What do you think is this brown thing on your screen? Its not a burned out carrot halwa! Its not even the left-over biriyani. Its my custom-made chocolate cake! It was just another boring day as i thought but it all turned out yummy! I have no idea what put me into the "baking" mood...but it all turned out to be a pretty quick process, hard to believe. So what your actually seeing on your monitor is a sugary thing irresistably fluffy...and amazingly scrum! Making the batter was a simple process, just mix some castor sugar with some butter, some eggs, some drinking chocolate, a spoonful of cocoa and a whole lot of flour. Stir them all together and in it goes for the baking. And this is the fun bit. I was a little disappointed when the batter filled only one-fourth of the bowl, but as it cokked I saw this magical thing that rose upto the brim! Wicked! And when my oven started beeping, I felt a totally wierd feeling of fear/ joy. And there..the cake was all baked! I couldn't wait for it to cool off before i could flip it. After the flip,Tadaa! there was this absolutetly scrumtious thing infrot of me that left me drooling over it the entire day!

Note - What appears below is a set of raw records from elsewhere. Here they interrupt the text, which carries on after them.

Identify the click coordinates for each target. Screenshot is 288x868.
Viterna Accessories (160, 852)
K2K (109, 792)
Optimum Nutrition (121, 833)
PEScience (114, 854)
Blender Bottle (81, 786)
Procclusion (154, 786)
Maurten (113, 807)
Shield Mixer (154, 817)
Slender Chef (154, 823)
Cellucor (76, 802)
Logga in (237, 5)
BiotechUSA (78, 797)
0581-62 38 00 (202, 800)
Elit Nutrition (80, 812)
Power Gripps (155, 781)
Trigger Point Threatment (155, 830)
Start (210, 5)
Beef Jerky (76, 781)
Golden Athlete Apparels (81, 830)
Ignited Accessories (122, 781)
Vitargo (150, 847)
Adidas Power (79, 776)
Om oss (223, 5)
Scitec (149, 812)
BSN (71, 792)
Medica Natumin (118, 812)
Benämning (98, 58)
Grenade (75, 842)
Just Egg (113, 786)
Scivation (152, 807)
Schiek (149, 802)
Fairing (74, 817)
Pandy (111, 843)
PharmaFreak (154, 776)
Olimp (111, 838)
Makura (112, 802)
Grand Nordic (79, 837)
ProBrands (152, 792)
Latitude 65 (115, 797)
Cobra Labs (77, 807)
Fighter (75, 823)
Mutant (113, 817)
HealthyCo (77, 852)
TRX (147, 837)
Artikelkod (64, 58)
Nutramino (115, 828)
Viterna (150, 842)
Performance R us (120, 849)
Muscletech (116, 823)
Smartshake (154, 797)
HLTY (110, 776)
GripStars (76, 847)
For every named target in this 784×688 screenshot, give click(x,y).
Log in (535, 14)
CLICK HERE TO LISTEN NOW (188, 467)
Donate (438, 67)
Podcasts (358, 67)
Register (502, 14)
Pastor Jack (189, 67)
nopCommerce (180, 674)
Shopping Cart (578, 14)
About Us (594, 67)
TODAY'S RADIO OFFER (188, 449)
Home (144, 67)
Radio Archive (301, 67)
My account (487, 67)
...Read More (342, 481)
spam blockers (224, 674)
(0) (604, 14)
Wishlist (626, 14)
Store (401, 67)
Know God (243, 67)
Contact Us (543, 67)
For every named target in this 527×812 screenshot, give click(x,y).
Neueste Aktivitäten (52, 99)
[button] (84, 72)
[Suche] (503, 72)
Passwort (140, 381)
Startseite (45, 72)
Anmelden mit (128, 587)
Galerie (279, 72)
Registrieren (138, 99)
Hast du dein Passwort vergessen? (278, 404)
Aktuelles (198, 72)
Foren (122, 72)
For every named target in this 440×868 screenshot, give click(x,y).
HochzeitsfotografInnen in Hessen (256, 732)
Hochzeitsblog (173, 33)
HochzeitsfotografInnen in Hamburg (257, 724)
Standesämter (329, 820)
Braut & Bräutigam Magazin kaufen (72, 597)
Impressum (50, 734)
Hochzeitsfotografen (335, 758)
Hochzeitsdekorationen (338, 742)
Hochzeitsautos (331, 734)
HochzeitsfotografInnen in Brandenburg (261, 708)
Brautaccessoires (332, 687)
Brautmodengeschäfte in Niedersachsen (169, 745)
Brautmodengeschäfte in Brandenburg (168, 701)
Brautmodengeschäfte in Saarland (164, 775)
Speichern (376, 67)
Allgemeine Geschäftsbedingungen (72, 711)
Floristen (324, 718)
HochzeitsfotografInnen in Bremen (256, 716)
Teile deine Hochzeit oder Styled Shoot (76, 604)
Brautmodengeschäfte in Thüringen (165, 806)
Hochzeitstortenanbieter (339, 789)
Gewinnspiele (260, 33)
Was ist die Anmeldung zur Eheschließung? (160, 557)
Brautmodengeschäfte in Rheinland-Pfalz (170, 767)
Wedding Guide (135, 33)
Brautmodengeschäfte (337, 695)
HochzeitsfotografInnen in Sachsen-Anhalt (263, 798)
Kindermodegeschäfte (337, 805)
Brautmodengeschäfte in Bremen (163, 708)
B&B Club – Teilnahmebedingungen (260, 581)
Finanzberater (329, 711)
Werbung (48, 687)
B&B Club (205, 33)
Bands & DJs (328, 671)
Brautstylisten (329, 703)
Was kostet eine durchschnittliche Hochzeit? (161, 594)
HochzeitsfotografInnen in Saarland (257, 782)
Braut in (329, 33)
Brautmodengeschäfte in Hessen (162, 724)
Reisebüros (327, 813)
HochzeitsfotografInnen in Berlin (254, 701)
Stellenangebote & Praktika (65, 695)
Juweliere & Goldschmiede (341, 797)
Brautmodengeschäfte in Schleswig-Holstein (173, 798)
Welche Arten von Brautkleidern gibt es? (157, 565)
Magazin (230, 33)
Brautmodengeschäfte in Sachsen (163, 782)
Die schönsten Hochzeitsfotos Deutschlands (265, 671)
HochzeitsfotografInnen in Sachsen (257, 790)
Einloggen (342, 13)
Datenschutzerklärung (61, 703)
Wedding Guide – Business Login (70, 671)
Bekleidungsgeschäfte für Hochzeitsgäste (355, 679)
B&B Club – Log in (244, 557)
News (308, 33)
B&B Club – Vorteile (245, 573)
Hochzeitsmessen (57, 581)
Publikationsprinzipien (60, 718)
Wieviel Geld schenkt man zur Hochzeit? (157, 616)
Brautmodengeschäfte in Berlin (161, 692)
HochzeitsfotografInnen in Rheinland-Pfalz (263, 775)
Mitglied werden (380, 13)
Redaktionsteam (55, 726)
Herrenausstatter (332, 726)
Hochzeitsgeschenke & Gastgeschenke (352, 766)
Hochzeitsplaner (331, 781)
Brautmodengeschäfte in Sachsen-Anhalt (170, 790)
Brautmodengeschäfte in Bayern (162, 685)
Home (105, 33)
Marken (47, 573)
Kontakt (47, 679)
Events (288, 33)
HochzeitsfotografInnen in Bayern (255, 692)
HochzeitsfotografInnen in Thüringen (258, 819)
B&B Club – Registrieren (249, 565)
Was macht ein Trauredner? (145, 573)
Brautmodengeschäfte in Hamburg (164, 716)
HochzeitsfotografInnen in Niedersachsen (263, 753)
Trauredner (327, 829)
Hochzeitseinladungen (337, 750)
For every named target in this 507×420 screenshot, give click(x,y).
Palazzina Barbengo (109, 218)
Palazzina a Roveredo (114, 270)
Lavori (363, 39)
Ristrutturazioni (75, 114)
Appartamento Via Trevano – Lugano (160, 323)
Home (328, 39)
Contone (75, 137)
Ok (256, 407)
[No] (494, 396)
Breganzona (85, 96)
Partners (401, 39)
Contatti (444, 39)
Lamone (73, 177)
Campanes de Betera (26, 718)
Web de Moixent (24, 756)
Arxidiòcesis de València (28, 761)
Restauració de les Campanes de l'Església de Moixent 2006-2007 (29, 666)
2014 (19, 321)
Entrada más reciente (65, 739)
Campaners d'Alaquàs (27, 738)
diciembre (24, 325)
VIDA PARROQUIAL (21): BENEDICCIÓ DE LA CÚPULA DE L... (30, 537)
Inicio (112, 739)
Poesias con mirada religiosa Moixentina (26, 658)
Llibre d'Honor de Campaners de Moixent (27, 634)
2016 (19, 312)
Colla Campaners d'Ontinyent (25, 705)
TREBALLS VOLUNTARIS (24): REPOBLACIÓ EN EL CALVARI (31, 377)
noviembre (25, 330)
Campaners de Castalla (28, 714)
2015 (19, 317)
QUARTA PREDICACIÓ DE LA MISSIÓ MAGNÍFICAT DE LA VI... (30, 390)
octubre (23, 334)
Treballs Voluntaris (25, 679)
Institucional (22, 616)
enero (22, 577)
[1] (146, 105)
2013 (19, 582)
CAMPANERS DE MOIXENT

P.S. suggested dressing :p

Saturday, July 4, 2009

The song

Chaahe tum kuchh na kaho maine sun liya
Ki saathi pyaar ka mujhe chun liya
Chun liya
Maine Sun liya

Pehla nasha
Pehla khumaar
Naya pyaar hai naya intezaar
Kar loon main kya apna haal
Aye dil-e-bekaraar
Mere dil-e-bekaraar
Tu hi bata

Pehla nasha
Pehla khumaar.......<3

now that's THE song. Pure fantasy, love and magic. No wonder there are as much as a hundred blogs on this one. But for me, personally this is the song that is no match to any other. The music video especially should have been the key inspiration to most other Amir khan and Ayesha jhulka clones. The lyrics define what romance actually is. And everytime the song is heard, "wow" is what most people say, and for me its a little more than that. i keep singing the song for that entire day. Now that's the worst bit isn't it?
regards.

Friday, July 3, 2009

Life that's so wierd

I couldn't think of a stupider title for the blog which has apparently got nothing to do with my post. My school's started after a long break and wow now I'm getting into higher secondary!! But the whole "high" thing went down when i stepped into school. Yeah, my first day to eleventh. I felt like a new comer in my school. someone told me that i was suppose to go to the first floor. I went near the class and checked the list... and there. That was one thing i can't forget. there was absolutely no one i knew. Astonished? Flabbergasted? No, possessed was I rather. I just sat. I had no idea who was next to me. I actually gave a bad time to a pathetic new comer. She tried her best saying "don't worry, that's okay, you'll find new friends." No sooner that i realized that i was actually sitting in the first bench!! No! That's just not me! It took me less than a week to pull through the whole situation. i still miss the whole bunch of mokkai's and vetti's that we had! and now im like this silent thing. I wish i could write more but mom's calling!!